## [TASK INSTRUCTIONS]
1. Name every college or university mentioned in the contest listing.
2. Reproduce everything in the contest listing from "This may be" down to "the NEOUCOM website.".

## [DOCUMENT SEGMENT]

Opportunities for aspiring doctor-poets

This may be a real niche population–medical students who are also poets–but for this group there are two no-cost contests coming up with December 31 deadlines.

First, the William Carlos Williams Poetry Competition, sponsored by the Human Values in Medicine Program of the Northeastern Ohio Universities College of Medicine (NEOUCOM), is open to students attending schools of medicine or osteopathy in the United States and Canada. The contest’s final judge is John Stone, M.D., poet and essayist from Emory University School of Medicine. The top three poems will be considered for publication in the Journal of Medical Humanities and will be awarded $300, $200, and $100, respectively. The three winners will also be invited to read their poems at NEOUCOM in April (expenses paid). For more information about this contest (including submission instructions), visit the NEOUCOM website.

And second, “medical undergraduates currently enrolled in accredited U.S. medical schools” may submit poetry for the Baylor College of Medicine’s annual Michael E. DeBakey Medical Student Poetry Award. This competition awards the top winner a cash prize of $1,000; the second- and third-prize winner receive $500 and $300, respectively. Note that “All winning poems become the property of the Michael E. DeBakey Medical Student Poetry Award program.” The first-prize poem will also be submitted for possible publication in “a major medical periodical.” For more information, click here.

Competition for Graduate Student Writers

Touchstone, Kansas State University’s Literary Journal, is currently accepting submissions from graduate students from any creative writing program in the United States (the KSU English MA program is excluded). Poems, short stories, and creative nonfiction essays are all welcome. There will be one winner in each genre, who will have his/her work published and will win $50 and two copies of the journal. Submissions must be postmarked or e-mailed by November 11, 2005. There is no entry fee. For more information and full submission guidelines, visit the website.

Just a Reminder: Deadline Approaching!

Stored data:
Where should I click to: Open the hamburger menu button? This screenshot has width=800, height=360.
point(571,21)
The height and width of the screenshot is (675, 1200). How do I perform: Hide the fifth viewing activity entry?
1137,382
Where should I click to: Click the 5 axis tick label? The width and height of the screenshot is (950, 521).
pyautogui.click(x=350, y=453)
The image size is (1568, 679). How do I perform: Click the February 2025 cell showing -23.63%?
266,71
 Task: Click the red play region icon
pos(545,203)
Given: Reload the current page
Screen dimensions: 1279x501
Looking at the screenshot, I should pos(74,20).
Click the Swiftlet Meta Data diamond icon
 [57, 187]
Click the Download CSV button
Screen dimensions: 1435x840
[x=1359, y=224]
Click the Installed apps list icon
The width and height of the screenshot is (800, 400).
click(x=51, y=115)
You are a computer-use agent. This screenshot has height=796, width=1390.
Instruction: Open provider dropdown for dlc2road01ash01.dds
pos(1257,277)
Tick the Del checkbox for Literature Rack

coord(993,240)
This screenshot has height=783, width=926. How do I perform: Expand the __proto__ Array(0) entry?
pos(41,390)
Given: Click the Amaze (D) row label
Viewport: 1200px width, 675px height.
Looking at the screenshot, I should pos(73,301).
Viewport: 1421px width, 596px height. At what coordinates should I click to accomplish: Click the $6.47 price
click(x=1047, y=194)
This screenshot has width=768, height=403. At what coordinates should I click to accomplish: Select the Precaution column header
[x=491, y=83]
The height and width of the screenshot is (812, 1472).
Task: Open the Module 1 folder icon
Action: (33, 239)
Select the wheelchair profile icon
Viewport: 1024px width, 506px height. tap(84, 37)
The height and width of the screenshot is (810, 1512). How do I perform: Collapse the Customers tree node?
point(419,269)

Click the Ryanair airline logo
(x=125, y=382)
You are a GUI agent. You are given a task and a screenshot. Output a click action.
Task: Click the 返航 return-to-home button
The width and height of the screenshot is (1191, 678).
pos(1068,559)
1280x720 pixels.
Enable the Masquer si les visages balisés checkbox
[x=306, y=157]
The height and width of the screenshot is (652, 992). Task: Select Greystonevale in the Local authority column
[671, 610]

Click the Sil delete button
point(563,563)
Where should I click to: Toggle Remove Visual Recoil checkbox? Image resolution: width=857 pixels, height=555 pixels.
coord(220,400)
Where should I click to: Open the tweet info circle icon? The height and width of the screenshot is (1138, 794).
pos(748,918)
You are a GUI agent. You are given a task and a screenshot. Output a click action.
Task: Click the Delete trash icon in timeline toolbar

## [RESPONSES IN ORDER]
1.
Northeastern Ohio Universities College of Medicine (NEOUCOM)
Emory University School of Medicine
Baylor College of Medicine
Kansas State University

2.
This may be a real niche population–medical students who are also poets–but for this group there are two no-cost contests coming up with December 31 deadlines.

First, the William Carlos Williams Poetry Competition, sponsored by the Human Values in Medicine Program of the Northeastern Ohio Universities College of Medicine (NEOUCOM), is open to students attending schools of medicine or osteopathy in the United States and Canada. The contest’s final judge is John Stone, M.D., poet and essayist from Emory University School of Medicine. The top three poems will be considered for publication in the Journal of Medical Humanities and will be awarded $300, $200, and $100, respectively. The three winners will also be invited to read their poems at NEOUCOM in April (expenses paid). For more information about this contest (including submission instructions), visit the NEOUCOM website.